Our efforts ensured PHARMYA's compliance with operations and process management standards set by the European Medicines Agency (EMA).
Business Analysis • Standard Operating Procedures • Quality Assurance • Technical Writing • Business Process Management
The client
PHARMYA is an EU-based company, dedicated to providing Pharmacovigilance (drug safety) services. Its mission is to support the pharmaceutical industry, biotechnology companies, research centers and their service providers in their efforts to comply with international drug safety regulations.
The challenge
PHARMYA operates within a highly regulated drug safety environment where participants must maintain a required degree of process transparency and traceability at all times.
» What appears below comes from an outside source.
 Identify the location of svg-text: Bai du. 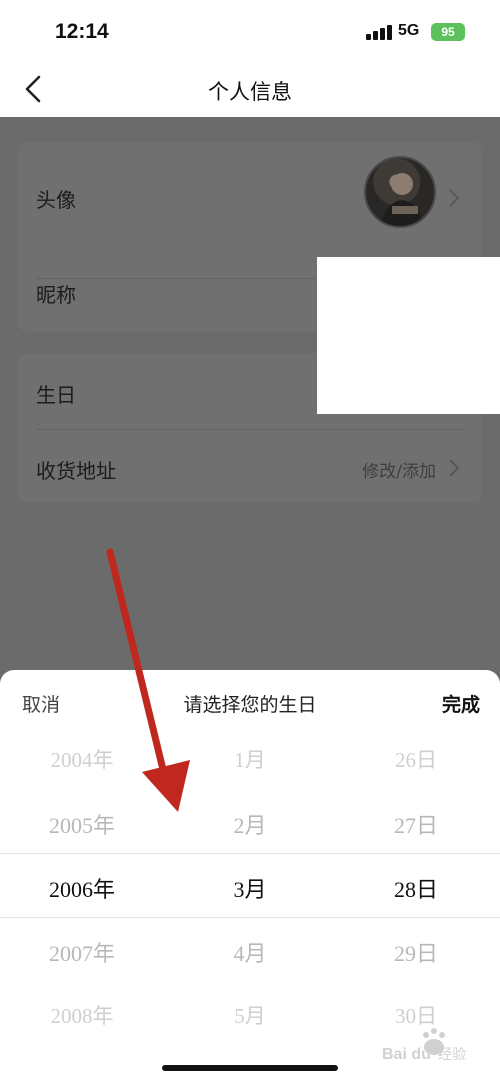
(406, 1054).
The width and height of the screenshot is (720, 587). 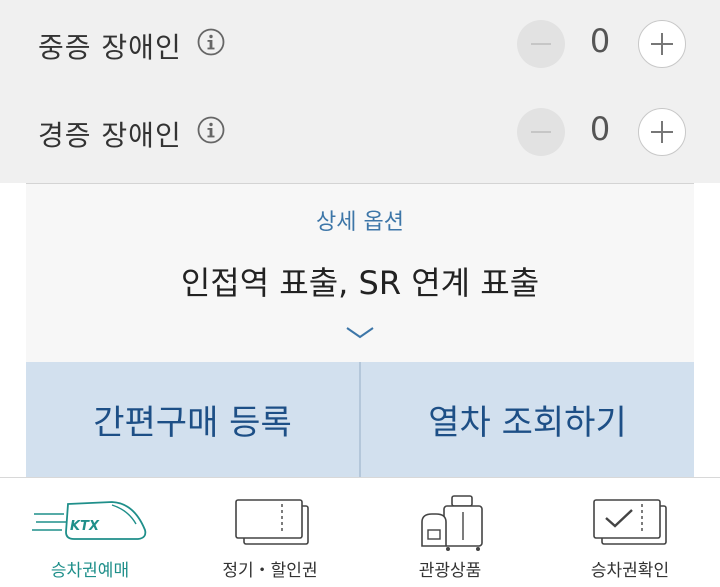 I want to click on ktx-train-icon: KTX, so click(x=90, y=520).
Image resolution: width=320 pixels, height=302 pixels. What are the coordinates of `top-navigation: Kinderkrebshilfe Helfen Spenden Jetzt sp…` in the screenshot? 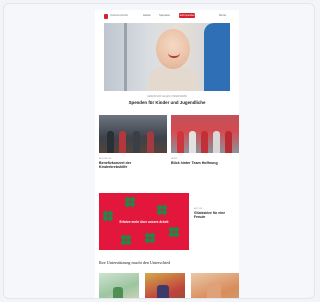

Challenges faced by PHARMYA included documentation gaps for existing processes and systems which if unresolved, would place the company at risk of non-compliance
with EMA regulations. Some of the company's Standard Operating Procedures were written at different times by different authors and lacked uniformity in terms of format and notation. Finally, two new systems being deployed by the client needed to be audited and documented in accordance with regulatory standards.
Our solution
QDC provided business process management, technical writing and quality assurance services to meet regulatory requirements and introduce a higher level of uniformity to PHARMYA's processes and documentation.
Steps to success
Results
QDC updated all existing Standard Operating Procedures to follow the same format and visual process notation, ensuring compliance with regulatory requirements and introducing a simple and easy to understand format. A repeatable Quality Assurance strategy has been established for eQMS, ePV, eLMS systems, allowing the client to eliminate known bugs and ensure a quality standard after any subsequent release. Finally, technical documentation and user guides were standardized and updated to accurately reflect the systems.